The surveys for the November employment report were taken before reports of the Omicron variant first surfaced in Africa, but the new strain of COVID-19 has the potential to create headwinds for the job market in December and later, Zhao noted. 

"There are still a lot of unanswered questions about the Omicron variant, but the lesson learned is that the pandemic is in the driver's seat" when it comes to job growth and the economy, he noted. 

Rising infection rates, related to the Delta variant, likely impacted job growth last month, analysts noted. 

"The disappointing 210,000 gain in non-farm payrolls in November suggests the labor market recovery was faltering even before the potential impact of the new Omicron variant, possibly as a result of the rising infection rates in the Northeast and Midwest," Andrew Hunter, senior U.S. economist with Capital Economics, said in a Friday report.

Previously low monthly jobs numbers have been revised upwards by the Labor Department. 

Bigger labor force

Even so, there were bright spots in the report, analysts noted. For one, the labor force participation rate — reflecting the share of adults who are working — rose to 61.8% in November, an increase of two-tenths of a percentage point. That indicates that more people are getting off the sidelines and returning to work. 

"The good news is that the unemployment rate dropped for all the right reasons," Nick Bunker, economic research director at Indeed, said in an email. "Joblessness fell quite a bit, with the employment rate and labor force participation rate going up."
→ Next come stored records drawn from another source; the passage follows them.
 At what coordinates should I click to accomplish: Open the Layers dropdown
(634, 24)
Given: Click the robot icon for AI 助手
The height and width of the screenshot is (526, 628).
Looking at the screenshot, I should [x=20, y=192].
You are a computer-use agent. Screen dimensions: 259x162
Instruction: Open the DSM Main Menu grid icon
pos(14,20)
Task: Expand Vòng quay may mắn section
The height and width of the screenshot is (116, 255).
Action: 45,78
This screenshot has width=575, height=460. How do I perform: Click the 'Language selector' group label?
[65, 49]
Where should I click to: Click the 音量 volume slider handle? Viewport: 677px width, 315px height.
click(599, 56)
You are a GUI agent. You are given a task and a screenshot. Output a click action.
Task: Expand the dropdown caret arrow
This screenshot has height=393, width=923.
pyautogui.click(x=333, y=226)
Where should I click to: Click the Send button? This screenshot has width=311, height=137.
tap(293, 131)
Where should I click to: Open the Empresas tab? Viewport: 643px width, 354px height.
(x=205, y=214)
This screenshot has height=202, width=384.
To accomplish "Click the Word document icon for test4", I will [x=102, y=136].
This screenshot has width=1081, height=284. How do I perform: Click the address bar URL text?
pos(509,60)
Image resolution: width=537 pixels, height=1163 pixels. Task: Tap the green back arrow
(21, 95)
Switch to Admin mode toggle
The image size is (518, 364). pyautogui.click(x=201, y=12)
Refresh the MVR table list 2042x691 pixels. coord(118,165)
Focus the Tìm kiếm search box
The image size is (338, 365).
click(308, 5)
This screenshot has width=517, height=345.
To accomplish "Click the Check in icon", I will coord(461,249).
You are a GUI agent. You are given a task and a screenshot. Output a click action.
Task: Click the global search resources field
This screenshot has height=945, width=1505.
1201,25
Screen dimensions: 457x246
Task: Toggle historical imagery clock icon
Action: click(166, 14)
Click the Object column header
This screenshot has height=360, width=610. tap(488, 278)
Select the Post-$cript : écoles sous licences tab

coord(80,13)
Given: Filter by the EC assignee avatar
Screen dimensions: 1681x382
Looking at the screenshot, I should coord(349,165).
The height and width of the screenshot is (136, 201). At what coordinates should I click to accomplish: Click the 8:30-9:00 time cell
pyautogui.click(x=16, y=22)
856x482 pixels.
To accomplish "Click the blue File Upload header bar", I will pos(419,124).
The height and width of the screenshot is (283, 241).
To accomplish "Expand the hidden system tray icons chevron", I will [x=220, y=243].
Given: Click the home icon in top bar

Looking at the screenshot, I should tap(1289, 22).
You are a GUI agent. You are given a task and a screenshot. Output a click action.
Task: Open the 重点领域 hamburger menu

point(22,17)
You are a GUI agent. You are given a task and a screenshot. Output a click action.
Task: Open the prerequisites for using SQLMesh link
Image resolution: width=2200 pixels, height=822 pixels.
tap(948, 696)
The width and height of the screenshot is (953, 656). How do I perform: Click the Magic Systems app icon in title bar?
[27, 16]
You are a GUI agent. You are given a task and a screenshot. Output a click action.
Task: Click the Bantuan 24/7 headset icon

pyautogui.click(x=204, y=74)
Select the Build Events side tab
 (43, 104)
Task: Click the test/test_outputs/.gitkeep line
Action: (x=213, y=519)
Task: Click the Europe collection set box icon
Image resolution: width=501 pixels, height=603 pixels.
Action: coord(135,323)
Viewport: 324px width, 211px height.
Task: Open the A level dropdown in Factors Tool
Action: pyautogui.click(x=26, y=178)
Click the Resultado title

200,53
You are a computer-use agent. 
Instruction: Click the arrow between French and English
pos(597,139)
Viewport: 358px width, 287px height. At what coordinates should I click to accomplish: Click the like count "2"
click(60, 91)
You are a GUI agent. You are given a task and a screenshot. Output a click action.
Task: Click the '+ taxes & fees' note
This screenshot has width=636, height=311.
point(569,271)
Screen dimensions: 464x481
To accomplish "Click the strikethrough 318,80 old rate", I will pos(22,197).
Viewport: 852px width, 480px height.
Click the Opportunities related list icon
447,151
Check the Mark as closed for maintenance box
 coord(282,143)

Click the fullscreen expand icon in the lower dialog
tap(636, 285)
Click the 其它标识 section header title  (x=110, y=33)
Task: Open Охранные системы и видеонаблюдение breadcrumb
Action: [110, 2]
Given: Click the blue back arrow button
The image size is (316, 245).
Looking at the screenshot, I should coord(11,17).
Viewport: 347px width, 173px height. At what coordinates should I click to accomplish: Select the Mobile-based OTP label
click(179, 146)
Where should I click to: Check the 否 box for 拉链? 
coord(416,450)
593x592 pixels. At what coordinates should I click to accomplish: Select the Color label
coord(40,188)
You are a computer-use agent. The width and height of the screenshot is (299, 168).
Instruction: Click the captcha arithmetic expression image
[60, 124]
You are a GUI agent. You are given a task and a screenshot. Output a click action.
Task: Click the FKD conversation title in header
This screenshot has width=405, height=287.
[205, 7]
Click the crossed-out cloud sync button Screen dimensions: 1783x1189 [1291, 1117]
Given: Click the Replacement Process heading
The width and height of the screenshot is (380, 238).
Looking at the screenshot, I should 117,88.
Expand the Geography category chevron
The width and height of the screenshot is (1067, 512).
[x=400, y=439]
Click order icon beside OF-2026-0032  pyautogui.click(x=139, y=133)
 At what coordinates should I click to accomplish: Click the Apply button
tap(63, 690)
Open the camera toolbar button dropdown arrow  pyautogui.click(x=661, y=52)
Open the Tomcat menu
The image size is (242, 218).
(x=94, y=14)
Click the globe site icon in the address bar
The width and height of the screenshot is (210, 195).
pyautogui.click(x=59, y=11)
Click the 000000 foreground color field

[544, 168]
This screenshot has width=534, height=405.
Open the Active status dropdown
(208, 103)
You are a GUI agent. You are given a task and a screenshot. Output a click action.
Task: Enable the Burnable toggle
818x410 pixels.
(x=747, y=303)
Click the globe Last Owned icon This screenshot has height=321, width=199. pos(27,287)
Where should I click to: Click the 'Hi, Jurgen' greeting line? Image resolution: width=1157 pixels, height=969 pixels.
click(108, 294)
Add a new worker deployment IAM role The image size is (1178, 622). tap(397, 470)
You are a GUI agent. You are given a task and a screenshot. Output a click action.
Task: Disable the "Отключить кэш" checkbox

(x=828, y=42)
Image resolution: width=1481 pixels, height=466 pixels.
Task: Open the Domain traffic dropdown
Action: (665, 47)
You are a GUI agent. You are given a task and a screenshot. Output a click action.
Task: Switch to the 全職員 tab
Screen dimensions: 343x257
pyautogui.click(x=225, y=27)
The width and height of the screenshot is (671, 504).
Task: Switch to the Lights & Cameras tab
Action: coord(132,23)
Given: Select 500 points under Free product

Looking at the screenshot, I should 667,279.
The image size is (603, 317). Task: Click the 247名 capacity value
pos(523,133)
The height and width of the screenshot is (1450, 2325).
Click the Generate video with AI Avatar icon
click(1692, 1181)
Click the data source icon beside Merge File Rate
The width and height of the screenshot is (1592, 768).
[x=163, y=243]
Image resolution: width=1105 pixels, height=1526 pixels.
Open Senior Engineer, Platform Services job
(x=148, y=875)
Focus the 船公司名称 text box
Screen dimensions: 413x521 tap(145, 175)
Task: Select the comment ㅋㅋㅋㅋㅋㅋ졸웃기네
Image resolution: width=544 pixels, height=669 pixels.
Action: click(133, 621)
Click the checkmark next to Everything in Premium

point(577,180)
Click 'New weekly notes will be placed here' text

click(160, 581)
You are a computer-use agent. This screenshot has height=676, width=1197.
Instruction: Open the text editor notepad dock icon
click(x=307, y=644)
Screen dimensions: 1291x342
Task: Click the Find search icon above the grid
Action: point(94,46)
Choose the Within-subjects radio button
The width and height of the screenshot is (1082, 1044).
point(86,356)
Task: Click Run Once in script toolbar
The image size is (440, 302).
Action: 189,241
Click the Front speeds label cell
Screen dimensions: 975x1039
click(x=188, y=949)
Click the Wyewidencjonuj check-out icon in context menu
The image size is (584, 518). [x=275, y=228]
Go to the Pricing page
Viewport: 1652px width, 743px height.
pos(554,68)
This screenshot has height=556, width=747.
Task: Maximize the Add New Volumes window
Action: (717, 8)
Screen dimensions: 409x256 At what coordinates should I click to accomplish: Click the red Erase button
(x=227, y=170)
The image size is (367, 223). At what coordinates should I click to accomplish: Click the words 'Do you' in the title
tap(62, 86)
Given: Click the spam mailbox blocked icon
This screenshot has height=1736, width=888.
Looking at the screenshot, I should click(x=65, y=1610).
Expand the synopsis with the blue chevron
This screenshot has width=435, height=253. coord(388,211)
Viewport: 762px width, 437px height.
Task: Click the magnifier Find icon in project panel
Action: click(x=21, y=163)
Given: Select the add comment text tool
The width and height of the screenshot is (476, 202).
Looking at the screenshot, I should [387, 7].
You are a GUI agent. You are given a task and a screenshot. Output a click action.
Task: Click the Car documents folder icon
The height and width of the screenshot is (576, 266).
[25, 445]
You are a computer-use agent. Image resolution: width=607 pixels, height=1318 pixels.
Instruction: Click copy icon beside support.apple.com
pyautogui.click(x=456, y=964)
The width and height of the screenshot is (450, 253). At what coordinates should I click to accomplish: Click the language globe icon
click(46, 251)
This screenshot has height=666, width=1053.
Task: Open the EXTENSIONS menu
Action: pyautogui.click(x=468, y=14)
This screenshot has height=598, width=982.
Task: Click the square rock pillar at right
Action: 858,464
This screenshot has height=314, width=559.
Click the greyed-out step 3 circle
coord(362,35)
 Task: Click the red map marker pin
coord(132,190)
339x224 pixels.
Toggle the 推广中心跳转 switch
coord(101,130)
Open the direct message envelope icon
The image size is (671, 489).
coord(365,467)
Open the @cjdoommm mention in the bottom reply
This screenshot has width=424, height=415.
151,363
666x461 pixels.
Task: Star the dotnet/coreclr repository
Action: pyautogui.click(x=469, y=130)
He added, "The prime-age employment-to-population ratio accelerated again in November, rising by half a percentage point. If it keeps up its current pace, this metric will hit its pre-pandemic level in May of next year."

Wages also jumped as employers offered more pay to lure workers from the sidelines, with average hourly earnings increasing by 4.8% from a year earlier.

Positive sign

Black workers saw an improvement in their employment situation, with the Black unemployment rate dropping to 6.7% in November from 7.9% in the prior month. The jobless rate for Black workers has remains higher than that for White employees, with the latter at 3.7% in November, but the decline is a positive sign, analysts noted.

"Overall, seeing the Black unemployment rate drop significantly is a good sign that a rising tide lifts all boats," Zhao said.

Of the people who aren't working, only about 1.7 million are actively looking for work and so are classified as unemployed. The remaining 3 million are no longer job hunting: about half of them retired, and many of the others are parents who dropped out due to child care issues and therefore aren't counted as unemployed. 

The government classifies people as unemployed only if they're actively seeking work.

—The Associated Press contributed to this story.